I got this in an e-mail the other day. I said yes to 4 days & that if possible to attend I would shoot 2 of the 3 Tournaments (Field & Target). Over lapping. Anyone else??


----------



## carlosii (Feb 25, 2007)

I got it and my responses pretty well were like your's.


----------



## ahunter55 (Aug 17, 2009)

Well if it comes about carlosil we may meet up. I'll buy you a coffee or drink, your choice. I've shot 1, 5 day field there (2014) & 1 Target (2016)


----------



## Bikeman CU (Nov 27, 2005)

I would rather have it the same schedule as last year- Day 1: Field, Day2: Hunter, Day 3: Animal & 600 Rnd, Day 4: 900 Rnd & Dakota Classic, Day 5: Dakota Classic.


----------



## ahunter55 (Aug 17, 2009)

I could go for that too since I'm not planning the Dakota Classic.


----------



## wa-prez (Sep 9, 2006)

I wasn't happy with their choice of dates, since that weekend is when Washington state conducts our State Field Championship.

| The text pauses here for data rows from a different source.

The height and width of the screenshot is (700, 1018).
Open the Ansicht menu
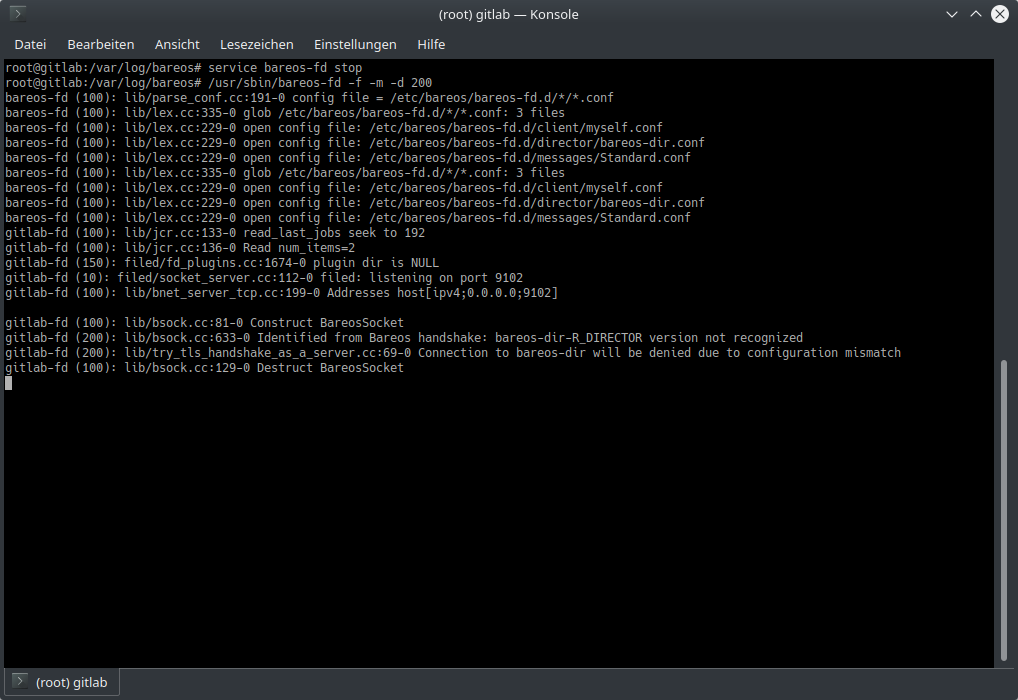(x=177, y=44)
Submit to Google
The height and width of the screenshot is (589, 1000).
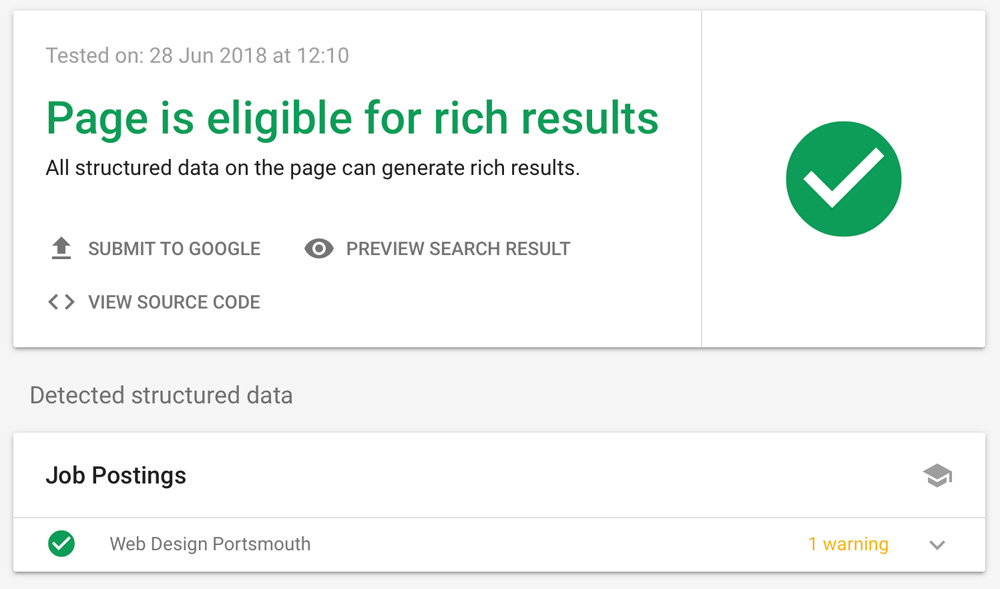click(x=155, y=248)
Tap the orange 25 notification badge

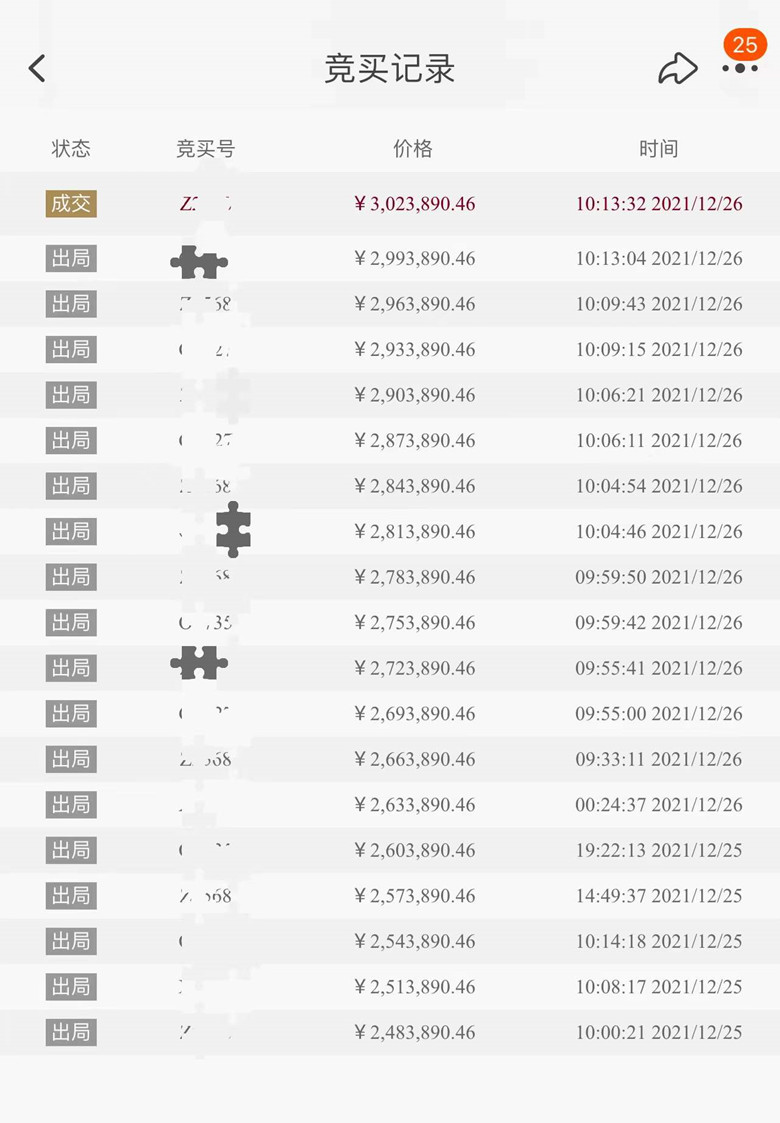745,44
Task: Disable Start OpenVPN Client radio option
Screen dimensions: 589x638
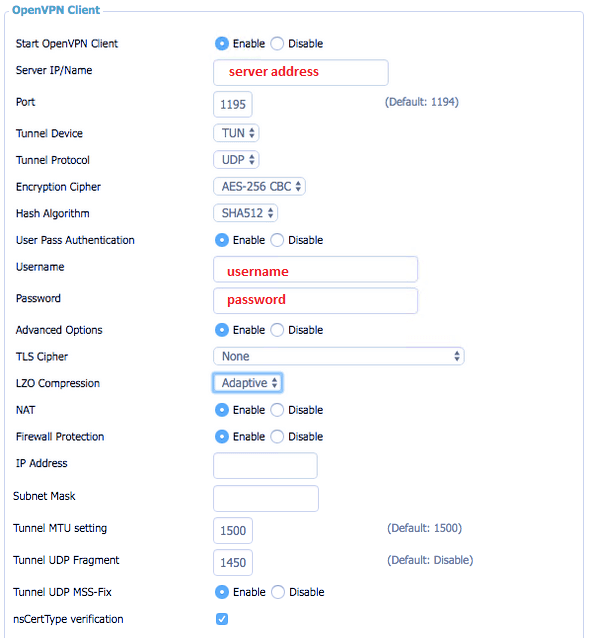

Not really eager to go to Yankton again, but I guess they didn't have a willing host for the field?


----------



## Bikeman CU (Nov 27, 2005)

I feel the same way about Yankton, it's OK, was hoping for Mechanicsburg. If you are going to have a 3 in 1 tournament Yankton is the place. I plan on shooting the Field and Target Nationals. If we could get them to put up two target faces on the mid-range targets.
The traditional July date is now being used for Bow Fest in Superior, Wisconsin. A 3D shoot with money.


----------



## jmann28 (Nov 22, 2010)

I didn’t get the email. What dates are proposed for this?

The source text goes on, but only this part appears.